The model is based on Diamond Princess observations, so I don't find it a perfect fit to reality, but I can find some interesting datas.

https://hal-pasteur.archives-ouvertes.fr/pasteur-02548181/document

Estimating the burden of SARS-CoV-2 in France

Abstract

France has been heavily affected by the SARS-CoV-2 epidemic and went into lockdown on the 17th March 2020. Using models applied to hospital and death data, we estimate the impact of the lockdown and current population immunity.

We find 2.6% of infected individuals are hospitalized and 0.53% die, ranging from 0.001% in those <20y to 8.3% in those >80y.

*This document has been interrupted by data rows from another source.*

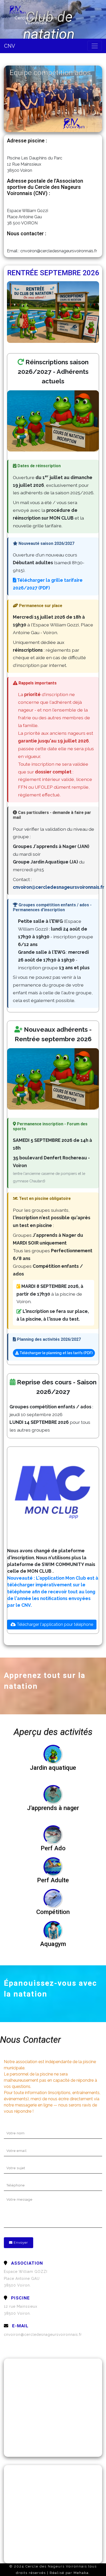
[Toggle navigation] (94, 46)
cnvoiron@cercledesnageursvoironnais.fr (43, 2334)
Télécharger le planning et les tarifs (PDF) (56, 1353)
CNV (9, 46)
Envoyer (20, 2242)
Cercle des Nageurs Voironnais (36, 20)
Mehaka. (82, 2573)
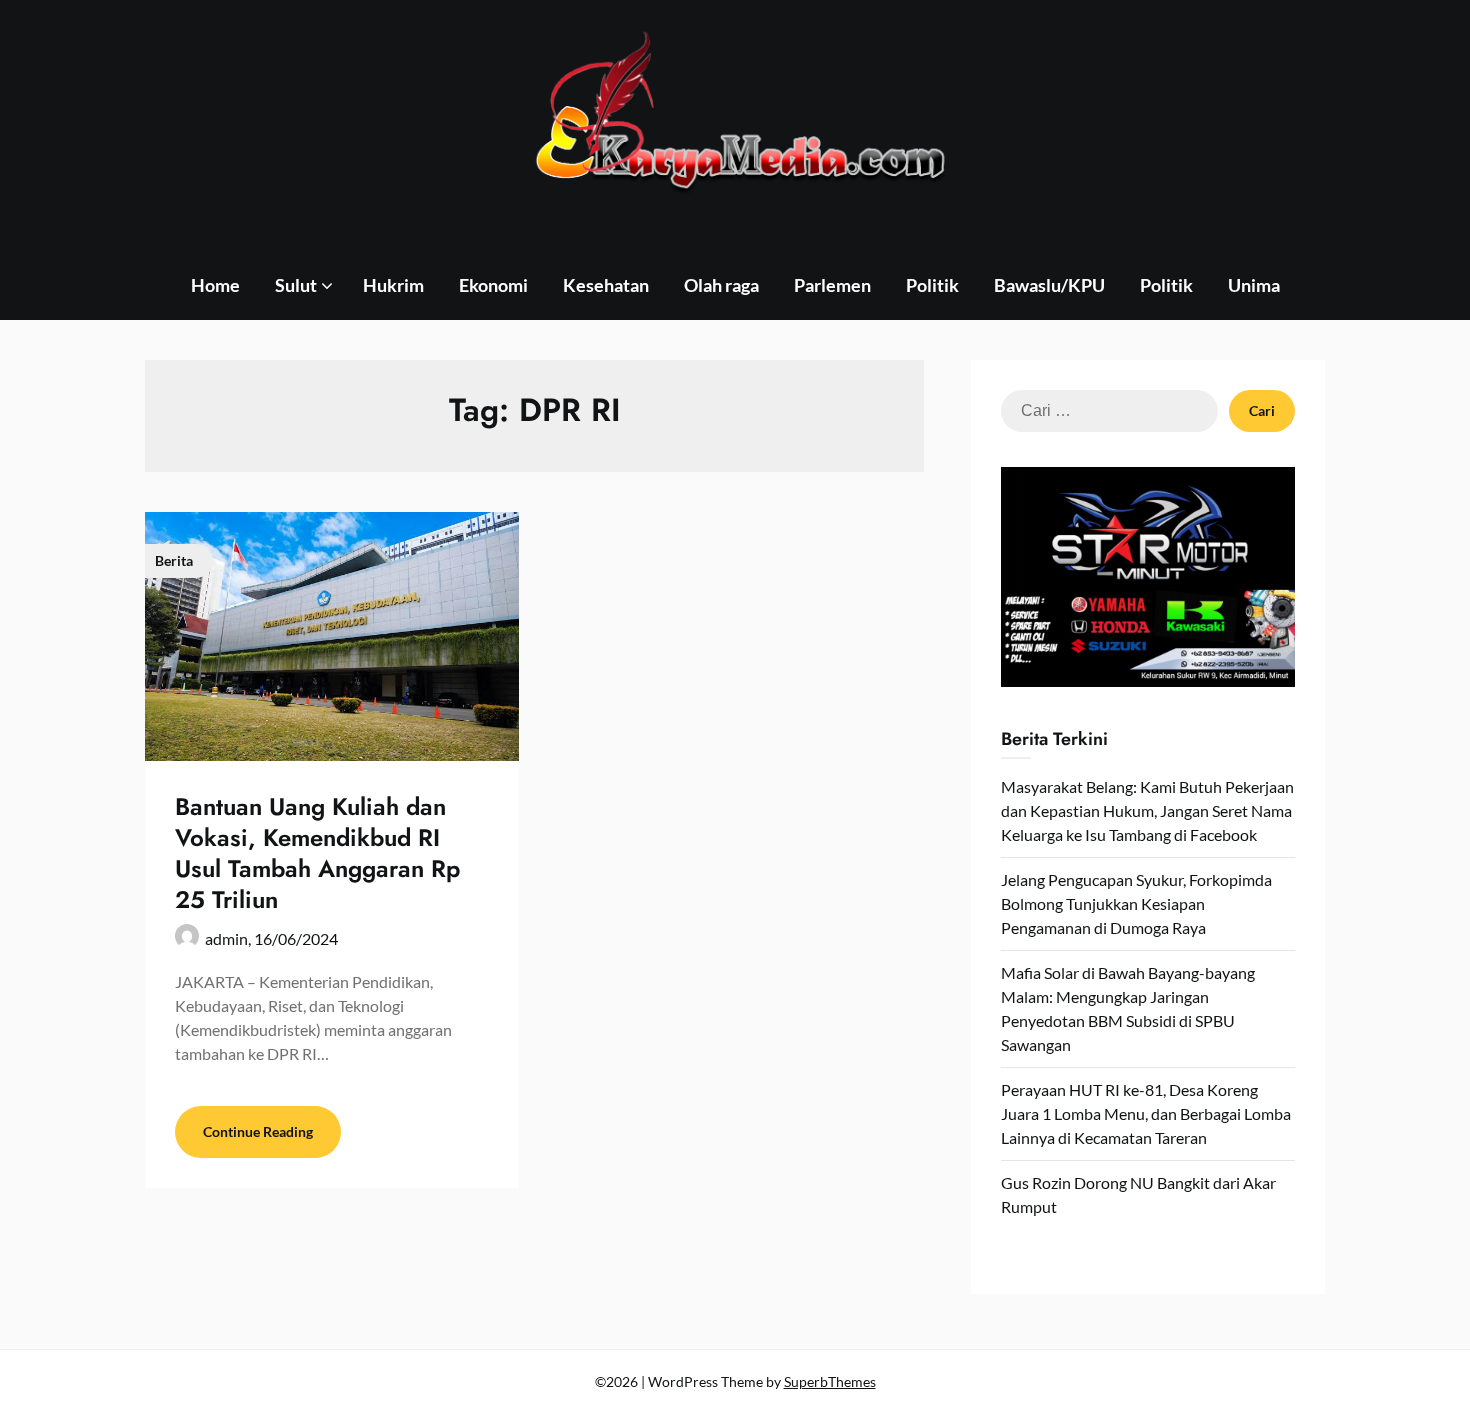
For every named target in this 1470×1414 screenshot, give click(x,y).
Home (215, 285)
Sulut (296, 285)
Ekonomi (493, 285)
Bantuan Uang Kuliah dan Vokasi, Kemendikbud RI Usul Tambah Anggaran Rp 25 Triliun (317, 853)
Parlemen (832, 285)
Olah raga (721, 285)
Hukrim (393, 285)
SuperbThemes (830, 1381)
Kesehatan (606, 285)
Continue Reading (258, 1131)
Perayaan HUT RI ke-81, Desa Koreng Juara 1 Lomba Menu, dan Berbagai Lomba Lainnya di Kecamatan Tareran (1146, 1113)
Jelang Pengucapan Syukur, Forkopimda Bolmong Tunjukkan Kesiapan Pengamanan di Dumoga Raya (1136, 903)
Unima (1254, 285)
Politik (932, 285)
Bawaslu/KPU (1049, 285)
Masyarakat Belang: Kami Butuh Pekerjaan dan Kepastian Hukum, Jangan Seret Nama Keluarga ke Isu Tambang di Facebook (1147, 810)
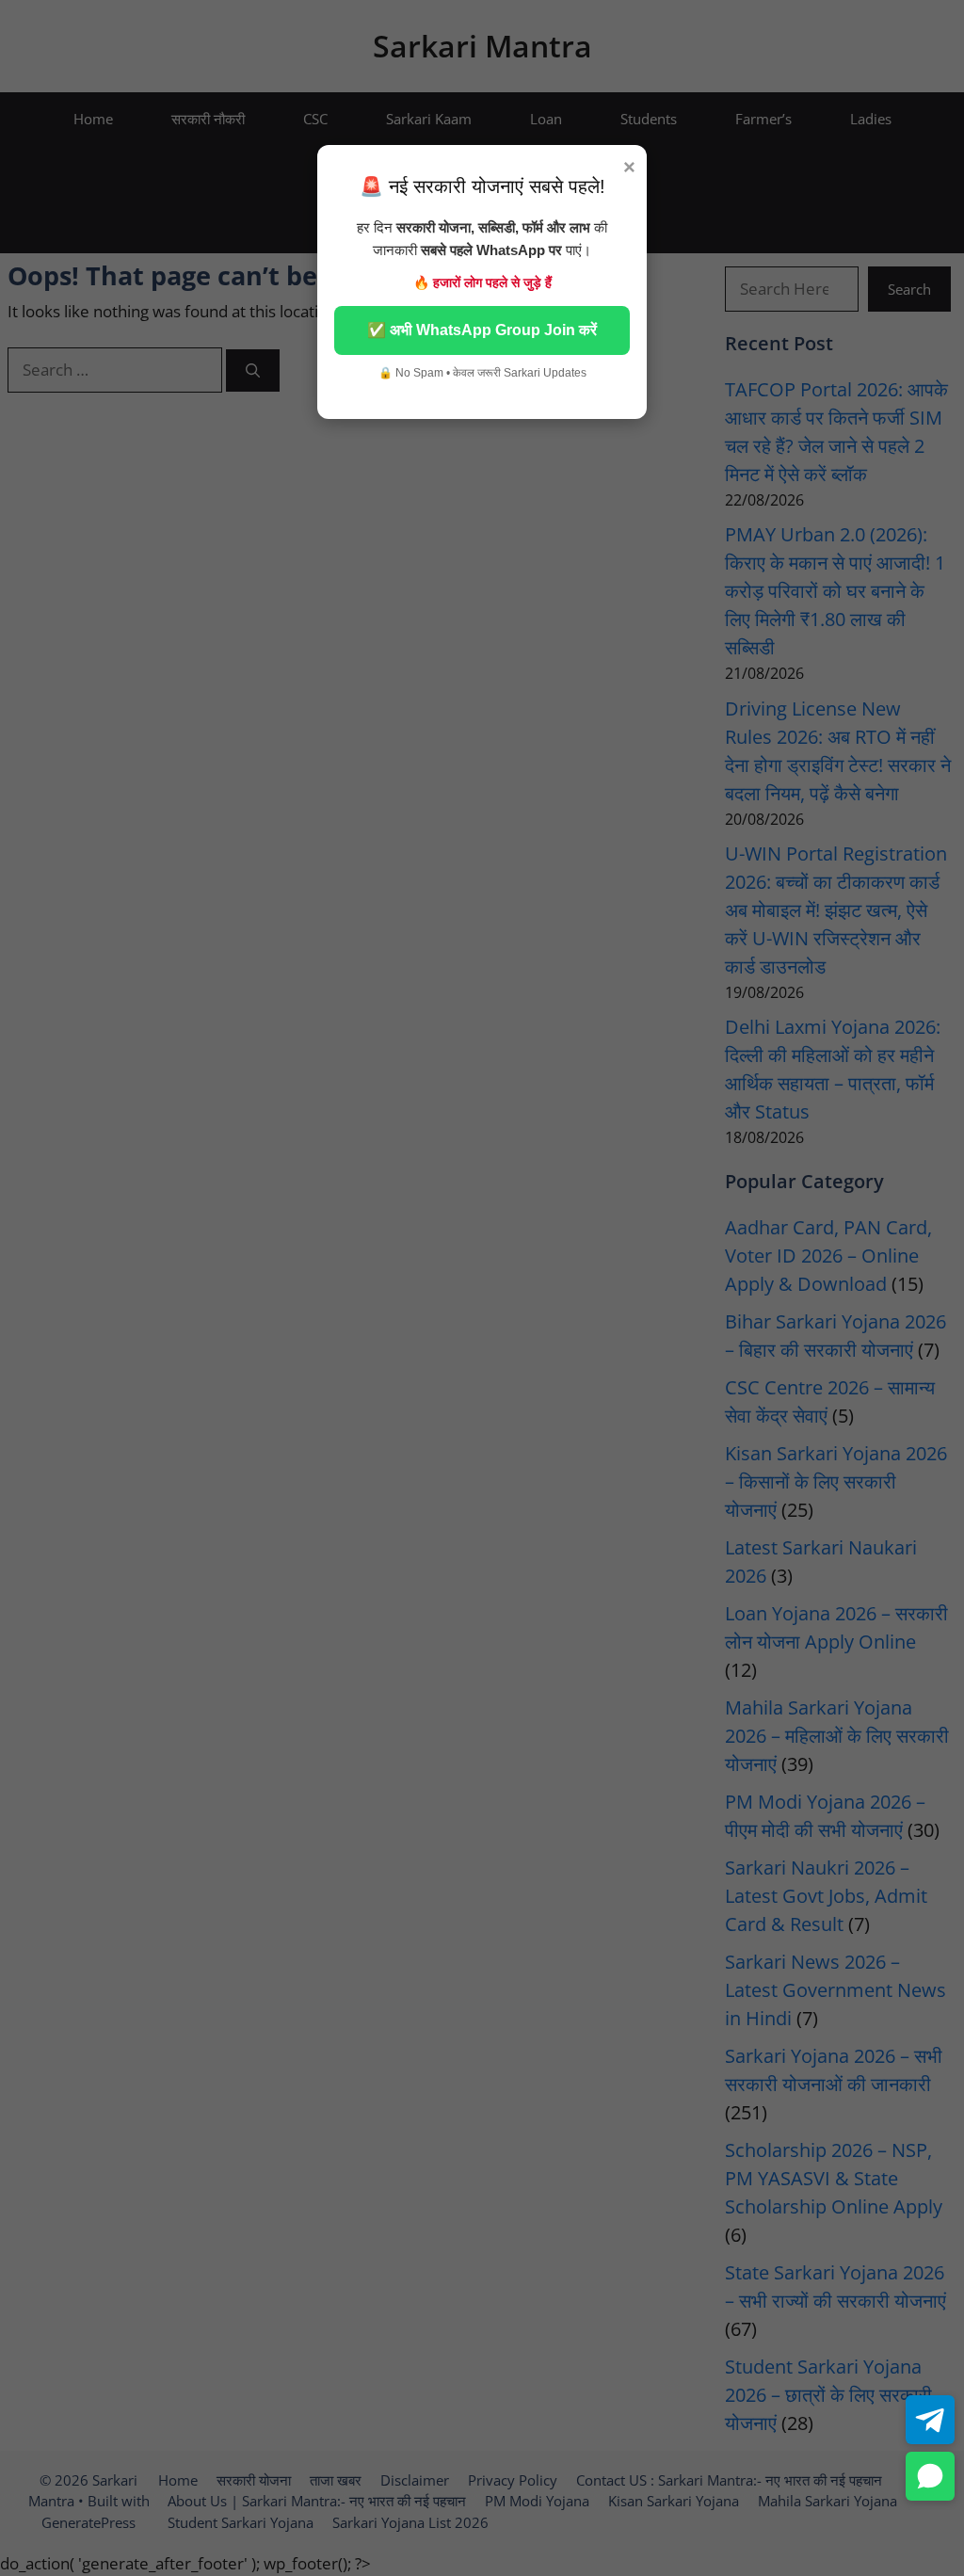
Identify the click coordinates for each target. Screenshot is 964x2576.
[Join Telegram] (930, 2419)
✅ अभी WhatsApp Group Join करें (482, 330)
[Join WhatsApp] (930, 2476)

Across all ages, men are more likely to be hospitalized, enter intensive care, and die than women.

The lockdown reduced the reproductive number from 3.3 to 0.5 (84% reduction).

By 11 May, when interventions are scheduled to be eased, we project 3.7 million (range: 2.3-6.7) people, 5.7% of the population, will have been infected.

Population immunity appears insufficient to avoid a second wave if all control measures are released at the end of the lockdown.


We find that 2.6% of infected individuals are hospitalized (95% CrI: 1.4-4.4),
ranging from 0.09% (95% CrI: 0.05-0.2) in females under <20y to 31.4% (95% CrI: 16.7-52.6) in males >80y (Figure 2A, Table S1).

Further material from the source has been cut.